Manchester City Football Club, a top-level English soccer team, faces more than 100 charges from the Premier League on the eve of Saturday’s Champions League final. Allegations include murky payments to a former coach, false financial reporting and obstructing the league’s investigation.

What is Manchester City accused of?
The league has brought 113 separate charges against the club addressing three main questions, according to Kieran Maguire, an expert in football finance at Liverpool University. First, that it made disguised payments to its coach in 2009-13, when current Italy coach Roberto Mancini was in charge.

The club is alleged to have disguised some payments to Mancini as consulting fees paid to another club owned by City Football Group, allowing it to conform with rules limiting the losses clubs can rack up.

Second, that sponsorship money from Etihad Airways was in fact a hidden equity injection from Sheikh Mansour bin Zayed Al Nahyan, who owns both the airline and the club. That would amount to false financial reporting, according to the charges. And third, that City obstructed the league’s investigation.

Neither the club nor the Premier League responded to requests for comment.

Haven’t we heard all of this before?

Yes, these are substantially the same charges brought against City by Europe’s governing body, the Union of European Football Associations. In 2020 it barred the club from European competitions including the Champions League for two years. Manchester City successfully appealed the decision, however, because the allegations were time barred—although it did have to pay a €10 million ($11 million) fine for obstructing UEFA’s investigation.

“The Premier League is very determined about this,” Tom Murray, a sports lawyer at Mishcon de Reya in London, said. “There’s a feeling in football that Manchester City got away with it before UEFA.”

The English league doesn’t include the same time restrictions on bringing charges as UEFA; it brought the charges in February 2023, after the collapse of UEFA’s case. This is the first time it has charged a team for financial breaches.

Why would such a rich club do this?

Manchester City is owned by a family worth billions of dollars and that wealth has funded spectacular success on the football field. It’s won the Premier League in five of the past six seasons and is favorite to win Europe’s biggest event, the Champions League, this year. Spending restrictions designed to stop clubs going bust, however, have made it hard for the owners to inject money into the club, with wages and transfers having to be kept below 70% of revenue. Company accounts show that Manchester City’s 2008 revenue, when Mansour bought the club, was just £82 million ($103 million), meaning that it couldn’t afford the top players it needed for success.

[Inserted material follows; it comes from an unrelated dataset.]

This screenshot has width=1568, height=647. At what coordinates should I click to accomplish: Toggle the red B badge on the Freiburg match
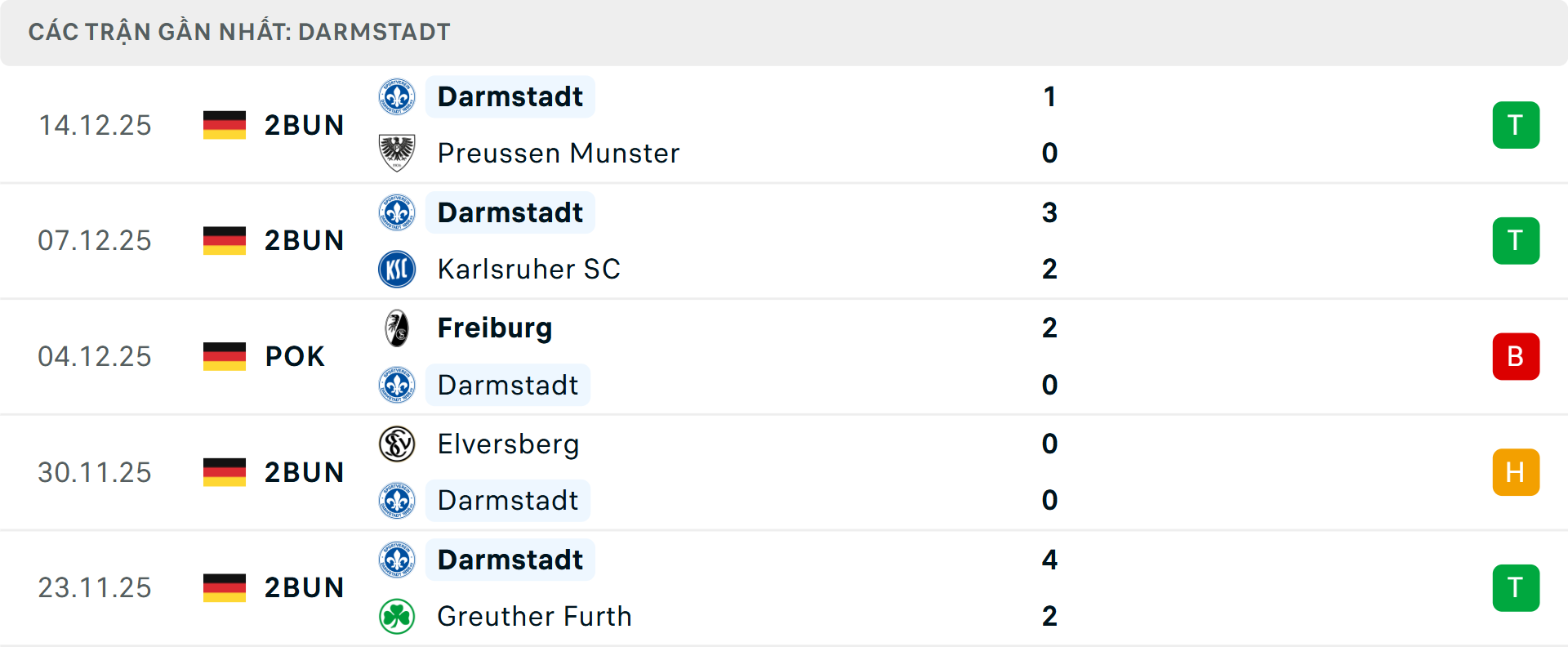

How badly could Manchester City be punished?

If found guilty of the charges the club could face severe penalties, Murray said, noting that it’s accused of false accounting, rather than of breaching spending limits.

Sanctions could include being stripped of titles, a points deduction and fines. Murray said that these could be applied to past seasons, removing some of City’s previous league victories. The most draconian penalties—such as demotion—are unlikely, both Murray and Maguire said, with fines or loss of points more probable. Some of the Premier League charges date back to 2009, Murray said, and a final decision probably won’t be reached for a couple of years.

Is the alleged misconduct unusual?
Far from it. Across Europe, clubs have been caught breaching financial rules or gaming the system to avoid doing so. Italy’s Juventus was docked points in May for inflating the value of some player swap deals, allowing it to report higher short-term profits.

The points deduction meant the club didn’t qualify for the big European competitions next year and it remains under investigation by Italy’s tax authorities. Juventus was also one of eight clubs fined by UEFA in September, along with giants like Paris Saint-Germain and AC Milan, for breaking financial rules.

The rules are meant to limit the money that very wealthy owners like Manchester City can inject into their clubs, protecting some venerable teams that struggle to compete. While that has helped to prevent the collapse of any Champions League side by reducing overspending, it’s also created incentives among wealthier teams to game the accounting.

“We could only find three Premier League teams that didn’t show obvious signs of financial distress,” Christina Philippou, an accounting lecturer and football finance expert at Portsmouth University, said. “You need money to win at football.”

Manchester City’s revenue has grown more than sevenfold since its 2008 takeover. How it found the money to fund its earlier success remains in question, casting a long shadow over Saturday’s final.